Cambios demográficos y políticas públicas
La caída en la tasa de natalidad y el envejecimiento de la población representan importantes desafíos, los que aún no parecen estar bien aquilatados.
La morfología demográfica del país no solo está experimentando cambios significativos -uno de cuyos signos más evidentes es la caída en la tasa de fecundidad- sino que además parece ocurrir a una vertiginosa velocidad, lo que plantea una serie de desafíos a las políticas públicas, cuyos responsables no parecen aquilatar aún la profundidad que representa este desafío en los más diversos ámbitos.
La nueva serie de estadísticas vitales que ha dado a conocer el INE -con datos al 2015- entrega antecedentes que permiten visualizar con más claridad el curso que han seguido estas tendencias, y a partir de ellas proyectar la realidad que vivirá el país a mediados de este siglo. De acuerdo con el informe, la población del país superó los 18 millones de habitantes -un cálculo más acabado debería proporcionarlo el Censo, cuyos resultados se conocerán esta semana-, donde el 40% reside en la Región Metropolitana, seguida del Biobío (11,7%), Valparaíso (10%) y El Maule (5%).
Además de la marcada concentración poblacional -un fenómeno que a pesar del paso del tiempo no muestra señales de revertirse-, se observa un marcado carácter urbano, ya que el 87% de los habitantes vive en ciudades; la presión por vivir en grandes urbes hará necesario que los instrumentos de planificación sean mucho más dinámicos y capaces de abordar las complejidades que ello implica, como asegurar la disponibilidad de suelo, creación de zonas para el manejo de la basura y mayor conciencia sobre los riesgos geológicos al momento de definir los asentamientos, materias donde aún se observan retrasos.
Pero el factor de mayor alerta es la caída en la tasa de fecundidad. Esta se ubicó en 1,79 nacimientos por mujer, lo que nos ubica por debajo de la tasa necesaria para asegurar la adecuada renovación poblacional. Aun cuando estas cifras no distan de lo que se observa en países de la OCDE, sí es llamativo la velocidad con que nuestro país ha llegado a una baja en los nacimientos y el envejecimiento. De continuar en la misma trayectoria se estima que hacia 2050 menos del 20% de la población será menor de 15 años, pero en cambio los mayores de 65 años representarán sobre el 25%, lo que supone un cambio en la pirámide demográfica de vastos efectos sobre nuestra economía.
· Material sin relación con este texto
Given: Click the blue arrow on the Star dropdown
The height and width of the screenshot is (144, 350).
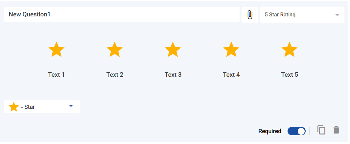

Las voces expertas han anticipado que una vez que la pirámide poblacional se invierta habrá una fuerte presión sobre el sistema previsional, ya que será necesario financiar las pensiones de más personas, con mayores expectativas de vida y con menos población joven disponible para contribuir a prestaciones sociales. Un sistema de reparto -como el que algunos sectores proponen al país- fiscalmente se haría insostenible, y por ello llama la atención que el gobierno, en su reciente reforma previsional, insista en la idea de un fondo intrageneracional financiado con las cotizaciones de los trabajadores, lo que en los hechos implica comenzar a transitar hacia el reparto.
El envejecimiento poblacional también impacta directamente en la fuerza de trabajo, lo que hace necesario contar con políticas de inmigración modernas, que combinen una llegada ordenada pero que a su vez faciliten flujos hacia aquellos sectores de la economía que lo demanden, algo que la nueva política migratoria en discusión no facilita del todo.